### [EXTRACTED INFORMATION]
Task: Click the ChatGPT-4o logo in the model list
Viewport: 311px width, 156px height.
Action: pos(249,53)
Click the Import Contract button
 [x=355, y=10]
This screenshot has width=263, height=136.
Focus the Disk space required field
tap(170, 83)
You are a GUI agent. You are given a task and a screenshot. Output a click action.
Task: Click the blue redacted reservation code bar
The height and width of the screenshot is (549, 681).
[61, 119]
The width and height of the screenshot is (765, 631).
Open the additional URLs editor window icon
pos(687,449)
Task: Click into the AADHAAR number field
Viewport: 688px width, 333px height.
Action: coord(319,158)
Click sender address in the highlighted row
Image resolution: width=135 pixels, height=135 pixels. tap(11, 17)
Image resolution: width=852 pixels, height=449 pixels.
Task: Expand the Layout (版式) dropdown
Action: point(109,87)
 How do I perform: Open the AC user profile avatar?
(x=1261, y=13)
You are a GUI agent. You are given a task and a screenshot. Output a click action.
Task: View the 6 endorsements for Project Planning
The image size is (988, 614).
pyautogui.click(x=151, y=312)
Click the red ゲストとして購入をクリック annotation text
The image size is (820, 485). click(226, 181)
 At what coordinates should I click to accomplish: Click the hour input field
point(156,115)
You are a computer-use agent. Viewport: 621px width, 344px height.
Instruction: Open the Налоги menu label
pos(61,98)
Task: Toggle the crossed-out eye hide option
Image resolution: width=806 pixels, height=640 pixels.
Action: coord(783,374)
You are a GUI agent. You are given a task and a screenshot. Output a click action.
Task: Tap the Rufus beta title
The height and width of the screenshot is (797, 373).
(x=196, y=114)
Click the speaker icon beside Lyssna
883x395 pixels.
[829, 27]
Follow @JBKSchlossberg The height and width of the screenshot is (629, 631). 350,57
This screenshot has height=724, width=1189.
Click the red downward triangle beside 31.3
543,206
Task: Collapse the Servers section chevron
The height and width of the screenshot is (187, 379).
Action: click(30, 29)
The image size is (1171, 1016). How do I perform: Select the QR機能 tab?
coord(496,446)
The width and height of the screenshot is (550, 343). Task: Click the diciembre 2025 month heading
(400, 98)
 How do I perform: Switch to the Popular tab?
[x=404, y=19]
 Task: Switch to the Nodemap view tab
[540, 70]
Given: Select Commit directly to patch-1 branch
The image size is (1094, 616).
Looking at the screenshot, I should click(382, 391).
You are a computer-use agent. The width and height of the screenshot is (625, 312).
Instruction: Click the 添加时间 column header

### [WHAT THE EXERCISE ASKS]
Exactly as given, repeat each line above.

### [COMPLETED EXERCISE]
Task: Click the ChatGPT-4o logo in the model list
Viewport: 311px width, 156px height.
Action: pos(249,53)
Click the Import Contract button
 [x=355, y=10]
This screenshot has width=263, height=136.
Focus the Disk space required field
tap(170, 83)
You are a GUI agent. You are given a task and a screenshot. Output a click action.
Task: Click the blue redacted reservation code bar
The height and width of the screenshot is (549, 681).
[61, 119]
The width and height of the screenshot is (765, 631).
Open the additional URLs editor window icon
pos(687,449)
Task: Click into the AADHAAR number field
Viewport: 688px width, 333px height.
Action: coord(319,158)
Click sender address in the highlighted row
Image resolution: width=135 pixels, height=135 pixels. tap(11, 17)
Image resolution: width=852 pixels, height=449 pixels.
Task: Expand the Layout (版式) dropdown
Action: point(109,87)
 How do I perform: Open the AC user profile avatar?
(x=1261, y=13)
You are a GUI agent. You are given a task and a screenshot. Output a click action.
Task: View the 6 endorsements for Project Planning
The image size is (988, 614).
pyautogui.click(x=151, y=312)
Click the red ゲストとして購入をクリック annotation text
The image size is (820, 485). click(226, 181)
 At what coordinates should I click to accomplish: Click the hour input field
point(156,115)
You are a computer-use agent. Viewport: 621px width, 344px height.
Instruction: Open the Налоги menu label
pos(61,98)
Task: Toggle the crossed-out eye hide option
Image resolution: width=806 pixels, height=640 pixels.
Action: coord(783,374)
You are a GUI agent. You are given a task and a screenshot. Output a click action.
Task: Tap the Rufus beta title
The height and width of the screenshot is (797, 373).
(x=196, y=114)
Click the speaker icon beside Lyssna
883x395 pixels.
[829, 27]
Follow @JBKSchlossberg The height and width of the screenshot is (629, 631). 350,57
This screenshot has height=724, width=1189.
Click the red downward triangle beside 31.3
543,206
Task: Collapse the Servers section chevron
The height and width of the screenshot is (187, 379).
Action: click(30, 29)
The image size is (1171, 1016). How do I perform: Select the QR機能 tab?
coord(496,446)
The width and height of the screenshot is (550, 343). Task: Click the diciembre 2025 month heading
(400, 98)
 How do I perform: Switch to the Popular tab?
[x=404, y=19]
 Task: Switch to the Nodemap view tab
[540, 70]
Given: Select Commit directly to patch-1 branch
The image size is (1094, 616).
Looking at the screenshot, I should click(382, 391).
You are a computer-use agent. The width and height of the screenshot is (625, 312).
Instruction: Click the 添加时间 column header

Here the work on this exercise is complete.